Surgical Checklist Reduce Deaths Washington Post, January 15, 2009
A study prompted by the World Health Organization (WHO) and Harvard School of Public Health showed that the implementation of a surgical checklist throughout eight countries improved the death rate by more than a third. Atul Gawande, a Boston physician who led the study said, “A checklist seems like a no-brainer, but the size of the benefit is dramatic.” If every OR in the US implemented this checklist, we could save between $15 billion and $25 billion a year on the costs associated with surgical complications. Surgeons are discovering the use of a checklist similar to an airline check is a simple tool that can prevent errors in the operating room.
Donald Berwick, currently the head of the Centers for Medicare and Medicaid Services (CMS), and past President of the Institute of Healthcare Improvement (IHI) supports the use of a checklist in the OR. He said, “I cannot recall a clinical care innovation in the past 30 years that has shown the results of the magnitude demonstrated by the surgical checklist. This is a change that is ready right now for adoption by every hospital that performs surgery.” Very few U.S. hospitals were using the checklist and Berwick planned to introduce it to 4,000 hospitals.
This WHO study confirms that the use of a checklist improves patient outcomes. This is another example of a proven best practice standard that is easy to implement, but there is no mandate for US hospitals to use such a list. JCAHO is considering including more of the steps, but as of the July 1, 2010, the Joint Commission National Patient Safety Goals did not include a complete safety checklist. The current goals that are in place regarding wrong site surgery, (WSS), are non-prescriptive allowing hospitals to implement their own policy and method to meet the standards. It is obvious that these Joint Commission standards are not providing safety to our patients as evidenced by the fact that we continue to have critical surgical errors. California is one example.
Avoidable mistakes rise in California despite hospital efforts San Francisco Chronicle June 2, 2010
In the latest fiscal year, California hospitals reported 197 cases of "retained foreign objects" for a total of 350 incidents over the past two years. Three years ago, a new law gave state public health officials the authority to issue administrative penalties for violations that put patients at risk of death or injury. California intends to use $800,000 of the almost $3 million in such hospital fines that have been collected since 2007 to research how to help hospitals reduce their chances of leaving objects behind after a surgery or procedure. I ask why we are spending this money to do more research, where there is a proven method available.

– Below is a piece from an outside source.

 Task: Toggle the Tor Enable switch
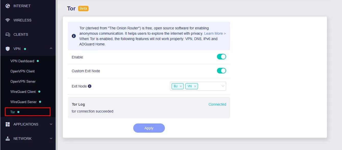point(221,57)
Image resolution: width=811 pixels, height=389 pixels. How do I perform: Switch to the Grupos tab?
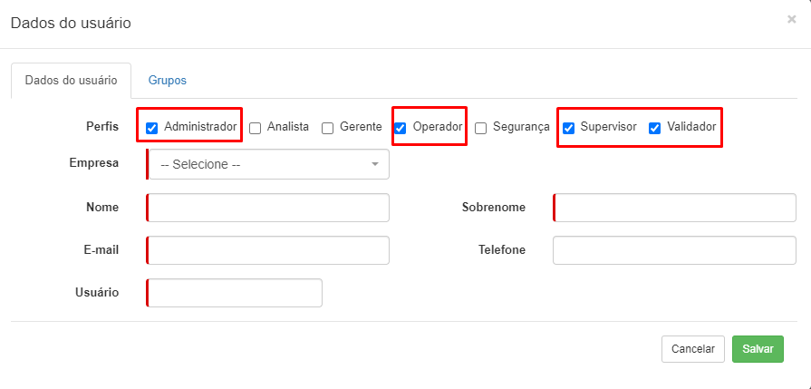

It is difficult to measure the current state of errors since there is limited published information. The state of California is an exception. They publish fines that are levied to their hospitals regarding surgical errors on their website California Healthline. As bad as these reports may seem, I applaud California for even making this data available. I believe that transparency is a key factor to improving our healthcare system. This is one of the best sites that provides detailed information daily on all healthcare issues occurring in California and nationally. It would be nice for other states to have a site like this.
The fact remains that we are rich with technical advances and exceptionally talented healthcare professionals. It is beyond imagination that we can let the state of our system continue. The use of a checklist is standard work made easy and reliable every time. It has proven to save lives.
Is anyone really listening to what is happening in our healthcare system? Surgical errors continue to plague our nation’s healthcare organizations, and it seems as if even trying to make improvements is in constant chaos.
On April 2010, Ontario, Canada made the use of the checklist mandatory.